ITBench-AA: Frontier AI Agents Still Score Below 50% on Real IT Work

If you've spent the past year watching AI agents ace benchmark after benchmark, here's a useful corrective from late May 2026: on ITBench-AA, a new evaluation of agentic enterprise IT work from IBM's Software Innovation Lab and Artificial Analysis, every frontier model scores below 50%. The top result is a Claude Opus 4.7 configuration at 47%, with GPT-5.5 close behind at 46% — and it falls off from there. For a field accustomed to saturated leaderboards, a benchmark where the best models fail more than half the time is a rare and clarifying signal.

This isn't a leaderboard recap. The launch is the hook; the durable point is what the result tells you about agent reliability before you put one in charge of real infrastructure. Below: what ITBench-AA actually measures, why the scores are so low, what the numbers do and don't prove, and how to read them when you're deciding whether to deploy an agent.

What is ITBench-AA and what does it measure?

ITBench-AA evaluates AI models on agentic enterprise IT tasks — work an autonomous agent would have to do inside a real IT environment, not a sanitized quiz. The current release focuses on Site Reliability Engineering (SRE), specifically Kubernetes incident response: a model has to diagnose live systems by reading logs, tracing dependencies, and identifying the root-cause entities behind an incident across complex infrastructure.

It's a partnership effort. IBM's Software Innovation Lab built the underlying ITBench dataset, and Artificial Analysis implemented it for frontier-model evaluation — a collaboration the teams describe as developed over roughly six months. Two more task categories are planned beyond SRE: Financial Operations (FinOps) and Chief Information Security Officer (CISO) scenarios. In other words, SRE is the first slice of a broader picture of how agents handle consequential enterprise work.

How well do frontier models actually do?

Below 50% — across the board.

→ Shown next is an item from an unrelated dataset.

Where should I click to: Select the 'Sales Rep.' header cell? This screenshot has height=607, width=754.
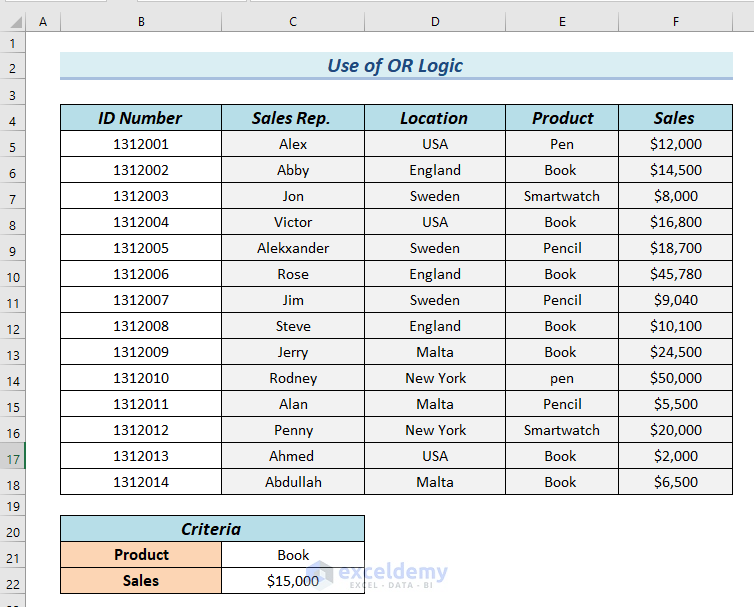(x=292, y=118)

On the SRE tasks, the source reports results including:

Claude Opus 4.7 (Adaptive Reasoning, Max Effort) — 47%
GPT-5.5 (xhigh) — 46%
Qwen3.7 Max — 42%
GLM-5.1 (Reasoning) — 40%
Gemini 3.5 Flash (high) — 40%
DeepSeek V4 Pro (Reasoning, Max Effort) — 38%
Gemma 4 31B (Reasoning) — 37%
Gemini 3.1 Pro Preview — 30%

The teams call ITBench-AA SRE "one of the least saturated agentic benchmarks" — which is precisely why it's worth paying attention to. When a benchmark is saturated (everyone scores in the 90s), it has stopped discriminating between models and stopped telling you anything about the hard part of the job. A benchmark where the frontier tops out at 47% still has enormous headroom, and the gaps between models are meaningful rather than noise.

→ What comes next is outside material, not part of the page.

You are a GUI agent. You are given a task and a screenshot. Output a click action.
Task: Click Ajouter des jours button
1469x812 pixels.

Why are the scores so low?

Because the task is hard in the specific way real operations work is hard. ITBench-AA scores using average precision at full recall, and the methodology is unforgiving: if a model misses any ground-truth root cause, that task scores 0.0. There's no partial credit for being mostly right. Real incident response works the same way — a fix that addresses three of four contributing causes can still leave the system broken.

The evaluation also gives models room to work and then holds them to the result: up to 100 turns per task, with three repeats per task, run through an open-source reference harness (called Stirrup) that gives the model shell access to a sandboxed file system. So these aren't one-shot trivia scores; they're what models manage with extended, tool-using investigation.

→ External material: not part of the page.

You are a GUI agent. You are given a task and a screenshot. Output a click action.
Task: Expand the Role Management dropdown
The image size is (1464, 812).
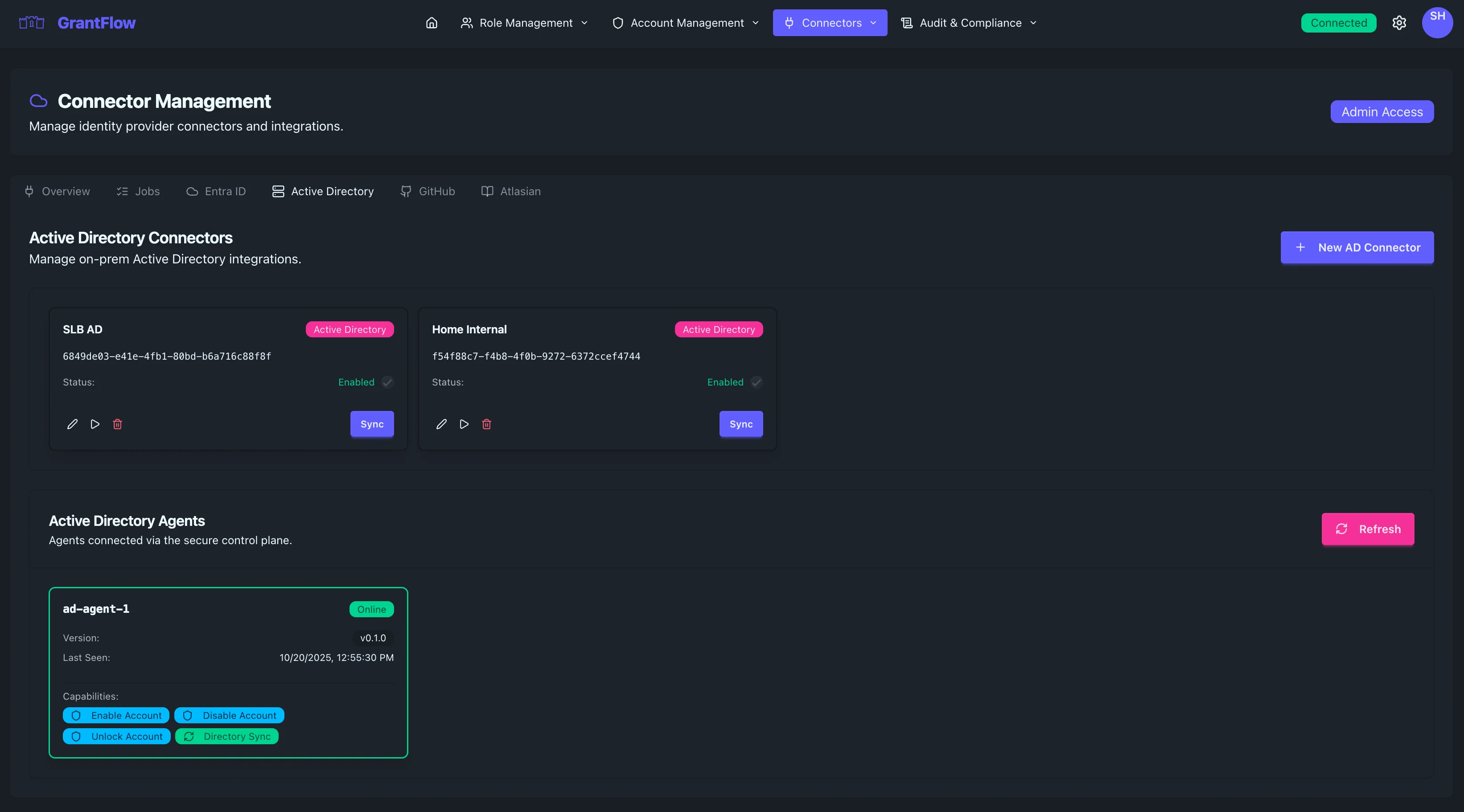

And more effort isn't automatically better. As the teams note, "models that over-investigate tend to surface upstream fault-injection mechanisms or co-occurring symptoms as false positives." An agent that keeps digging can talk itself into the wrong root cause — a failure mode that maps directly to the over-eager behavior teams see from agents in production.

Why does an agent reliability benchmark matter for deployment?

Because the gap between a demo and a dependable system is exactly the gap ITBench-AA measures. Diagnosing a Kubernetes incident is a faithful proxy for the autonomous work organizations actually want agents to do: operate over messy real state, use tools, reason across dependencies, and commit to a consequential conclusion. A sub-50% top score is a direct, quantified caution that frontier agents are not yet reliable enough to run this class of work unsupervised.

Read constructively, that's not a reason to avoid agents — it's a reason to scope them honestly:

Keep a human in the loop for high-stakes diagnoses and actions; treat the agent's root-cause call as a hypothesis, not a verdict.
Design for the false-positive failure mode. The "over-investigation" finding suggests bounding investigation depth and requiring corroboration before an agent acts on a conclusion.
Benchmark on your own tasks. A 47% ceiling on Kubernetes SRE won't transfer cleanly to your domain — use ITBench-AA as a template for the kind of hard, all-or-nothing evaluation you should run, not as a guarantee.
Watch the trend, not just the snapshot. The interesting question is how fast that 47% climbs as models and harnesses improve.

What ITBench-AA does and doesn't prove

It's worth being precise. ITBench-AA shows that, on a hard, low-saturation SRE benchmark with strict all-or-nothing scoring, today's frontier models land below 50%. It does not prove agents are useless for IT work — a model that correctly resolves a meaningful share of incidents under a punishing metric can still be valuable as an assistant. Nor does one benchmark settle "agent reliability" in general; SRE is a single (if representative) slice, with FinOps and CISO still to come.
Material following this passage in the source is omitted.